▶ Task brief: Dropping every picture, set down exactly the lines in the entries below, starting with the line with "Tap the 耿阳楼 row" and going on through the line with "The width and height of the screenshot is (1218, 590).".

▶ Raw data:
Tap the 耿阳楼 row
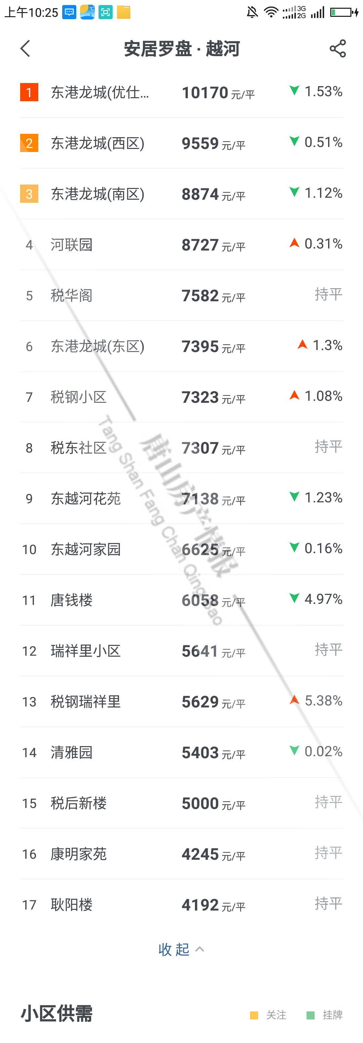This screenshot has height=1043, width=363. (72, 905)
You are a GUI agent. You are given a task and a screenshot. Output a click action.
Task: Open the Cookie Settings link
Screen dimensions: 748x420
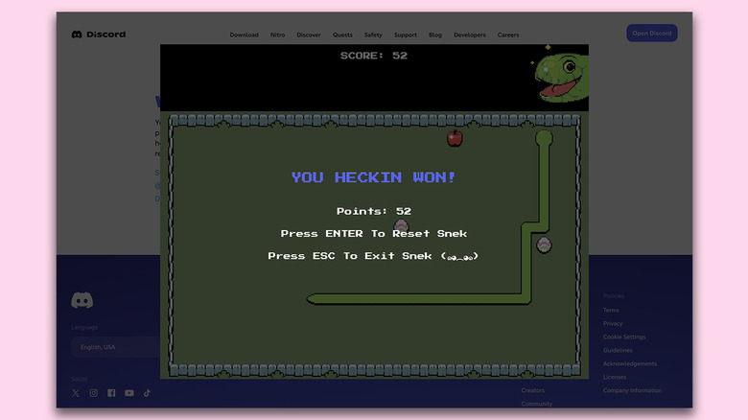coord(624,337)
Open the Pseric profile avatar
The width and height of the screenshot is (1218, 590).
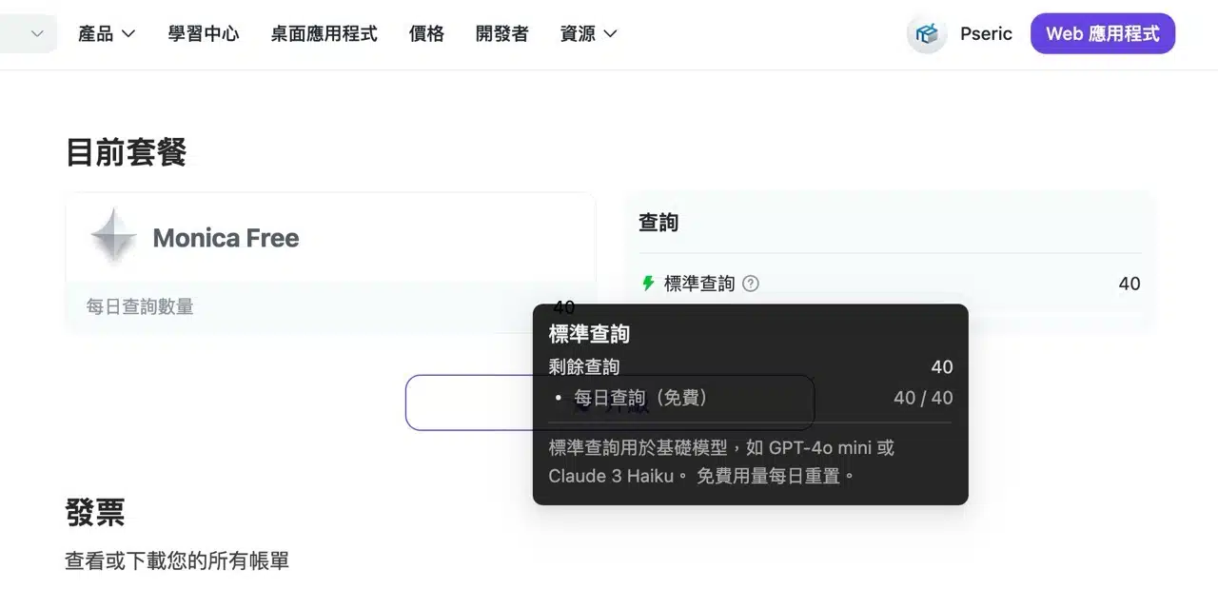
...
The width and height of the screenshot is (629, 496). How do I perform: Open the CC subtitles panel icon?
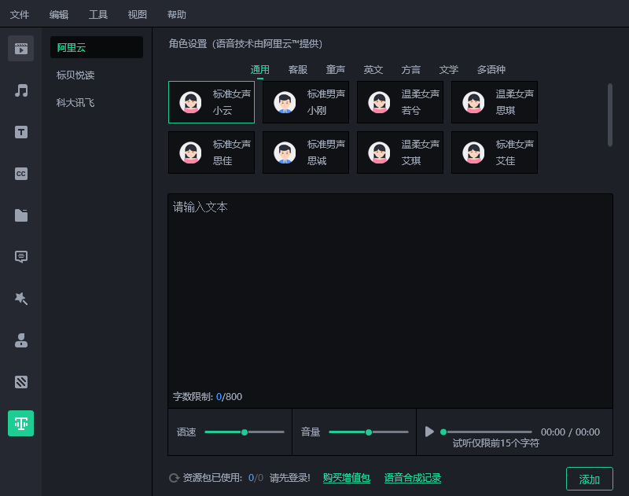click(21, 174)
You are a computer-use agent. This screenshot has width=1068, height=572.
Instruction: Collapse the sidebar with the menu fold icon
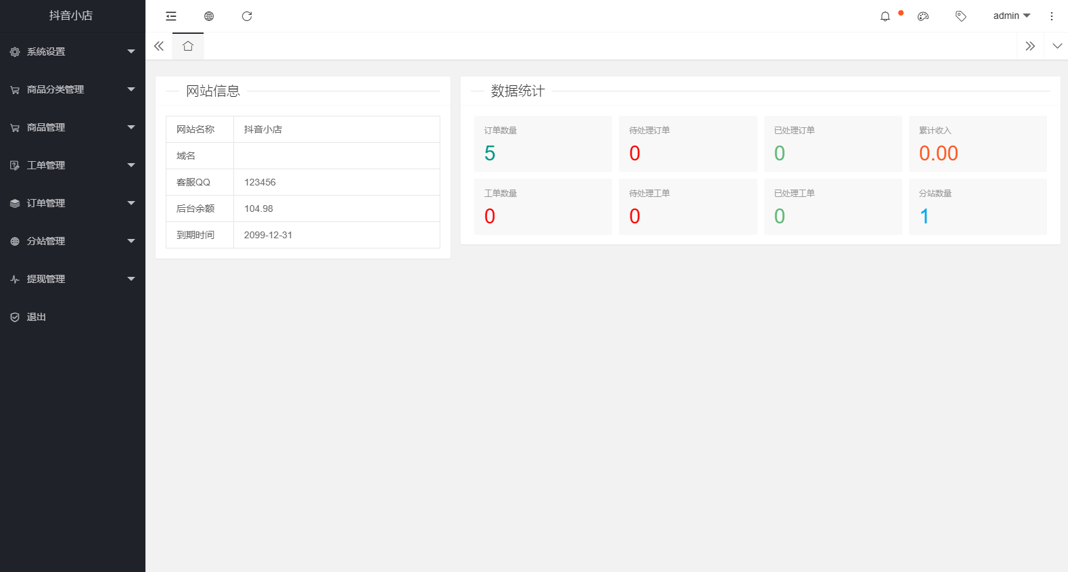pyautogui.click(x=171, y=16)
...
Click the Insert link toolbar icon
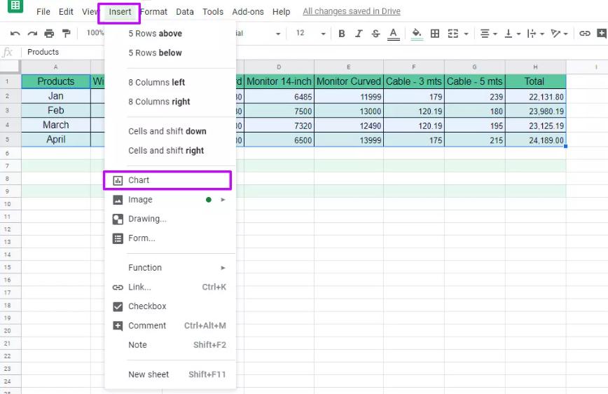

▶ Result for this task:
Tap the 耿阳楼 row
This screenshot has height=1043, width=363. (72, 905)
You are a GUI agent. You are given a task and a screenshot. Output a click action.
Task: Open the Cookie Settings link
Screen dimensions: 748x420
coord(624,337)
Open the Pseric profile avatar
The width and height of the screenshot is (1218, 590).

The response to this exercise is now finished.